SOURCE MATERIAL section start

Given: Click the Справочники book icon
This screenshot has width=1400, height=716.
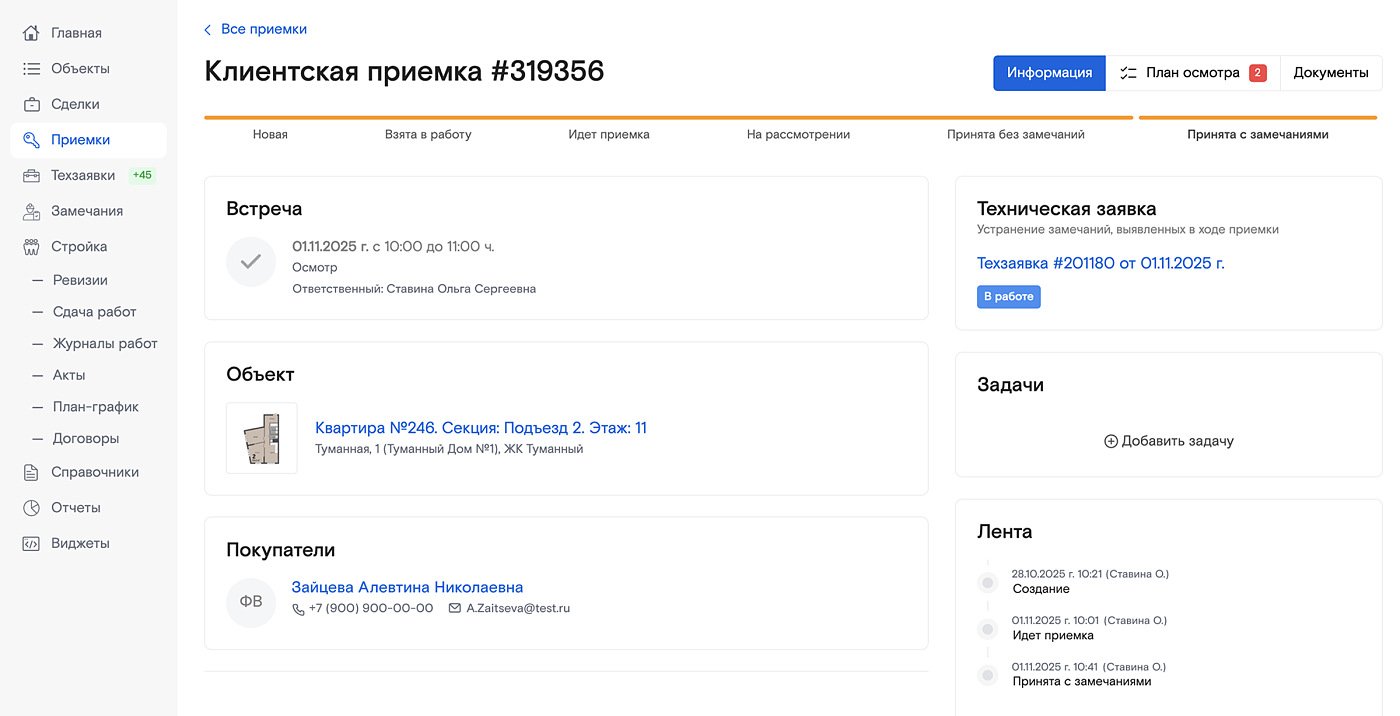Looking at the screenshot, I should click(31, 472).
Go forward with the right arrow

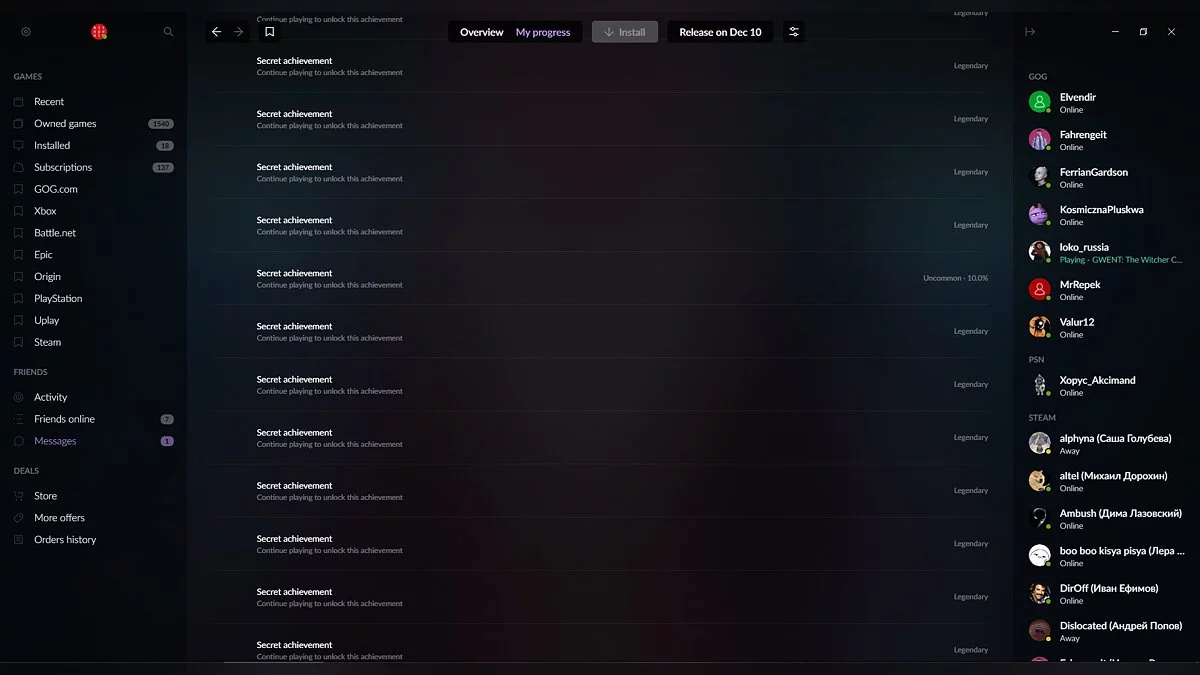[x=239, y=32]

SOURCE MATERIAL section end

§ **EXERCISE AIM**: Where an entry holds a picture, leave the picture out and output the rest exactly.

§ **RESPONSE BOX**:
Given: Click the Справочники book icon
This screenshot has width=1400, height=716.
Looking at the screenshot, I should click(31, 472).
Go forward with the right arrow

[x=239, y=32]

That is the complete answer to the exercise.